Rafael Fonseca não se propõe a criar uma última obra antes do crepúsculo definitivo, mas “Quorum” surge como uma identidade em pura experimentação, como se fosse já tarde demais para o cinema progredir enquanto ato criativo futuro. Aqui, o cinema — apresentado sob a forma de um filme histórico em construção — é simultaneamente uma miragem e um gag prolongado, a busca incessante de um realizador pela sua obra, pela sua voz, num mundo que, em torno dele, parece recusar-se a oferecer as condições para tal descoberta. Filmado no Gerês, é a natureza que domina, soberana e implacável. Contudo, no meio da paisagem selvagem, um filme emerge subtilmente, através de uma narrativa esculpida em pedra, e pelo tempo - e mesmo assim respirando o imaginário.
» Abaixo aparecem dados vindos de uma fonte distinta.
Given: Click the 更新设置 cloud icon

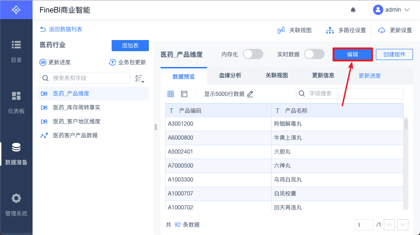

Daí, como se pode ouvir através da leitura proclamada de Alice Ruiz (uma atriz que parece-nos saída do universo de Eugène Green), há um romance proibido entre uma freira e um soldado. Mas é apenas a imaginação que nos conduz até lá. Os atores, por sua vez, emprestam os seus corpos à encenação, mas as emoções, os gestos, os olhares — tudo parece pairar no limiar dessa fronteira, do romance e do não-romance. São os multi-terrenos da ficção a condizer com um cinema que se experimenta a si próprio. Fonseca não abdica da cinefilia que o atravessa; antes estica-a até ao limite, num ato de risco controlado de onde sai triunfante.

Quorum” é, simultaneamente, drama histórico, ficção científica, romance épico e ensaio memorialista — uma obra que celebra o ecletismo, desgastando os géneros, improvisando com ousadia. Funciona como tudo e funciona como nada. É um filme que se faz no prenúncio de um fim — um reflexo do mundo à beira do colapso. Mas Fonseca entrega-nos mais do que imagens ou sons: entrega-nos encantamento, muito deles pelo desconhecido como fenómenos do Entroncamento, aqui, rompendo os céus e iluminando de forma miraculosa as fases destes protagonistas (serão eles os três anjos do Apocalipse na espera do quarto?). Porque, no meio deste cataclismo silencioso, há o deslumbramento para com a natureza, é o que resta, e o que restará depois de nós, da nossa iminente ausência. Os garranos, selvagens e deslumbrantes, ecoam essa promessa do cinema como máquina de maravilhas. Fonseca captou-os num inventivo modo de distanciar-se da realidade, ou de acharmos dela a melhor representação. 

Há muito que o Fim do Mundo não parecia tão hipnotizante. Que últimos filmes nos trarão? Que últimas imagens guardaremos? Fonseca dá-nos uma resposta tangível: o cinema, mesmo nos seus estertores, continua a ser um gesto de criação, uma promessa de eternidade perante o inevitável.